= Tony Walsh (poet) =

English poet, performer and writer (born 1965)

Tony Walsh (born 1965), also known as Longfella, is an English poet, performer and writer.

==Biography==
Walsh was born into a family of partially Irish descent in east Manchester, the oldest of four children. He was educated at the University of Salford, but dropped out in 1986. He held a variety of jobs, including working in a sausage factory and a bakery. In 1991 he was tied up at gunpoint in an armed robbery whilst working on a Post Office counter. After retraining in 1991, he worked as a housing officer for Manchester City Council, and then for three years as manager of a community regeneration project in Salford. Between 2005 and 2011 he managed a neighbourhood team in Salford City Council.

He has worked as a freelance writer and performance poet since 2004, and full-time since 2011. He adopted the professional name "Longfella" in allusion to his height (almost 6 ft 5 in). He has performed widely around the UK and Europe, at festivals and workshops, and for the British Council. He has led workshops in a wide variety of educational institutions, including schools, colleges, universities, prisons and care units. In 2011, he was Poet in Residence at the Glastonbury Festival. His writings have also featured in many magazines. His first collection of verse, Sex & Love & Rock&Roll, was published in 2015.

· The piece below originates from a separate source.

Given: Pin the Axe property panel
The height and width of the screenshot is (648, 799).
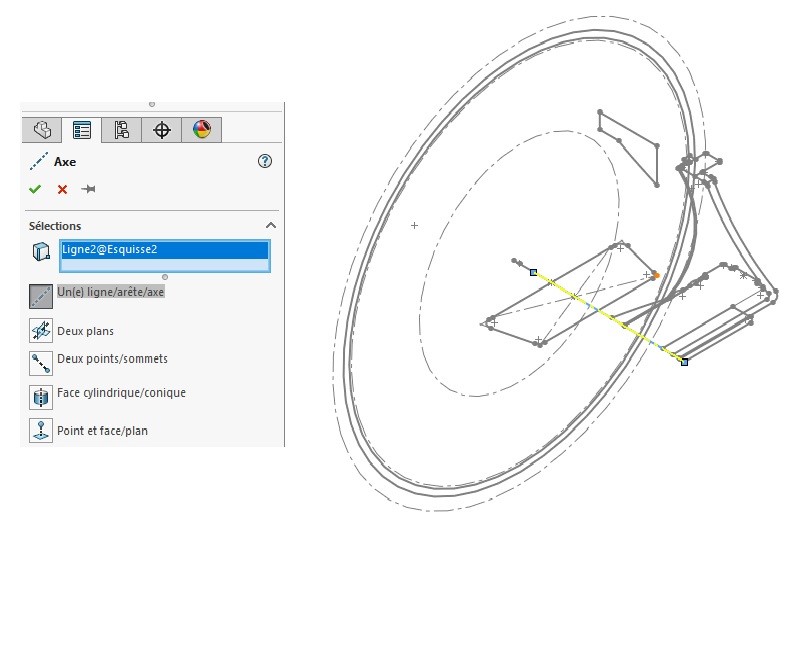Looking at the screenshot, I should [89, 189].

In May 2017, he came to wider attention for delivering his poem "This Is the Place" to the crowds gathered in Albert Square in central Manchester on 23 May for the public vigil following the bomb attack at the Manchester Arena. His performance was described as "the perfect symbol of the pride, passion and defiance of Manchester's people". The poem had been commissioned in 2013, by the charity Forever Manchester. He later read the poem at the One Love Manchester Concert, held in benefit of the attack's victims and their families. It was discussed alongside poems written about earlier atrocities committed in Manchester, including The Masque of Anarchy by Percy Bysshe Shelley, on BBC Radio 4's Front Row on 24 May 2017.

==Family==
Walsh is married with two children, and lives in Manchester. His brother, Rev’d Mike Walsh, is a Minister of the United Reformed Church serving in South Manchester.